Иногда после завтрака они переправлялись паромом на другой берег и там загорали или просто сидели у парома. А то, исходив пешком всю Тарусу, садились отдыхать в сквере у гостиницы.
Над головой отцветали поржавевшие гроздья мелкой сирени. За Таруской в карьерах ухали взрывы, поднимая в небо черные вороньи тучи.
Им было легко молчать друг с другом. Казалось, что каждый видел и чувствовал то самое и так же, что и как видел и чувствовал другой. И ни для кого из них не казалось это странным, оба думали, что дело вовсе не в их внезапном согласии, а в том, что именно теперь они видят мир таким, каков он есть на самом деле.

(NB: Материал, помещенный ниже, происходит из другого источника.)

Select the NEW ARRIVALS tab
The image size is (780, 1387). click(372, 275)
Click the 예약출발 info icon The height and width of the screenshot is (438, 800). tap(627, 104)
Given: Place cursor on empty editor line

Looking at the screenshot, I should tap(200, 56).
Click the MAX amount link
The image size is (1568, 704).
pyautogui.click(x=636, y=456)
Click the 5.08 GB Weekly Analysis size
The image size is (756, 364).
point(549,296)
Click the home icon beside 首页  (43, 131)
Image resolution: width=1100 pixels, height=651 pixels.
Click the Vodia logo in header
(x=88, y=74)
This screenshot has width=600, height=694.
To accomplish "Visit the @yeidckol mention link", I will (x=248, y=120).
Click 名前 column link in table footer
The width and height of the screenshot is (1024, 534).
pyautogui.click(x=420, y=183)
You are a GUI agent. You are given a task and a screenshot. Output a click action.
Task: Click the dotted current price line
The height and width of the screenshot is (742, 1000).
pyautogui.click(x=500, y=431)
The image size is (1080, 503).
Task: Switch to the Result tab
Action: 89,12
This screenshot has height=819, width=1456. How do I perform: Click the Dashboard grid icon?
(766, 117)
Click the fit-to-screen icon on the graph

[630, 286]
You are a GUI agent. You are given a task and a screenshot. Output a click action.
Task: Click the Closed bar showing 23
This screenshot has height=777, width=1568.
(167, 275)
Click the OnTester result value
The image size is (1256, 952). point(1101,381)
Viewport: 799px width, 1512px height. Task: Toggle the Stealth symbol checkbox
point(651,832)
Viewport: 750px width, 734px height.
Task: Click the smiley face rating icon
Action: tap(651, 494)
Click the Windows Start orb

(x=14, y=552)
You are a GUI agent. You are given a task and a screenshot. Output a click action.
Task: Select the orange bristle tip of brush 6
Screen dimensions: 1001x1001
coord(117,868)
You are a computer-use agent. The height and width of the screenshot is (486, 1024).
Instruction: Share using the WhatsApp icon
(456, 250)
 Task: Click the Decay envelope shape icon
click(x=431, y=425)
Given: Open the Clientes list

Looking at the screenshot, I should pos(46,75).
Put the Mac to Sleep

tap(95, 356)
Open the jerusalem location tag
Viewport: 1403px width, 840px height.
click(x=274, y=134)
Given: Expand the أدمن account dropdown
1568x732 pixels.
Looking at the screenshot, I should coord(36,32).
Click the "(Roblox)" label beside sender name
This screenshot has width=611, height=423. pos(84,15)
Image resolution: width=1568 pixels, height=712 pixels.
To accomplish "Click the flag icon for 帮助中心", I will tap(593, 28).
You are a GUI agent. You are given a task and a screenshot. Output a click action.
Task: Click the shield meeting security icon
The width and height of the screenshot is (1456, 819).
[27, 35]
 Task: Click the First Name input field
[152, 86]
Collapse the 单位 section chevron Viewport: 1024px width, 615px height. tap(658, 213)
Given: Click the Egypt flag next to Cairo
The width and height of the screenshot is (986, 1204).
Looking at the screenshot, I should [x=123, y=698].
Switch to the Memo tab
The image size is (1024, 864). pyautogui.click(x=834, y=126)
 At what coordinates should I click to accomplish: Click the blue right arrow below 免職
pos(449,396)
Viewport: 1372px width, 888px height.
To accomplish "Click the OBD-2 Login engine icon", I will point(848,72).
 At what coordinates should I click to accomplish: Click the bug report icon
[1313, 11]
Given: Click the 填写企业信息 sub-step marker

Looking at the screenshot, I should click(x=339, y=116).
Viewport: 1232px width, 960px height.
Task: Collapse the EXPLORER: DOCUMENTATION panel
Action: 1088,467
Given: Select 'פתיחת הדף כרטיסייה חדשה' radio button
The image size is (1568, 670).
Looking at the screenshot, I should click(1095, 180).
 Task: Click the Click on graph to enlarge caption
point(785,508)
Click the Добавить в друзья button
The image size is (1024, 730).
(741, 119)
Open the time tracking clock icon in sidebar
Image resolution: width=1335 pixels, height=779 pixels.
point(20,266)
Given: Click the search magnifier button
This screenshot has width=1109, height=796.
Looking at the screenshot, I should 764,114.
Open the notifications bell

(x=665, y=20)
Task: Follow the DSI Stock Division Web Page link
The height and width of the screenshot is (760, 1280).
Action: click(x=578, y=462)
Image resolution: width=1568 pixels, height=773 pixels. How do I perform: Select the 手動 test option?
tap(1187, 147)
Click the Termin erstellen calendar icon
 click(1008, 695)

Бывало, прямо посреди разговора кто-нибудь из них замолкал, и они смотрели друг на друга, словно птицы, попавшие во встречный поток ветра. «Ну же!» – говорили ему Сашины глаза. «Да?» – переспрашивал он. «Да, да!..» – отчаянно говорила Саша. Как бежали они к своей веранде – резвые, бесстыдные и нетерпеливые.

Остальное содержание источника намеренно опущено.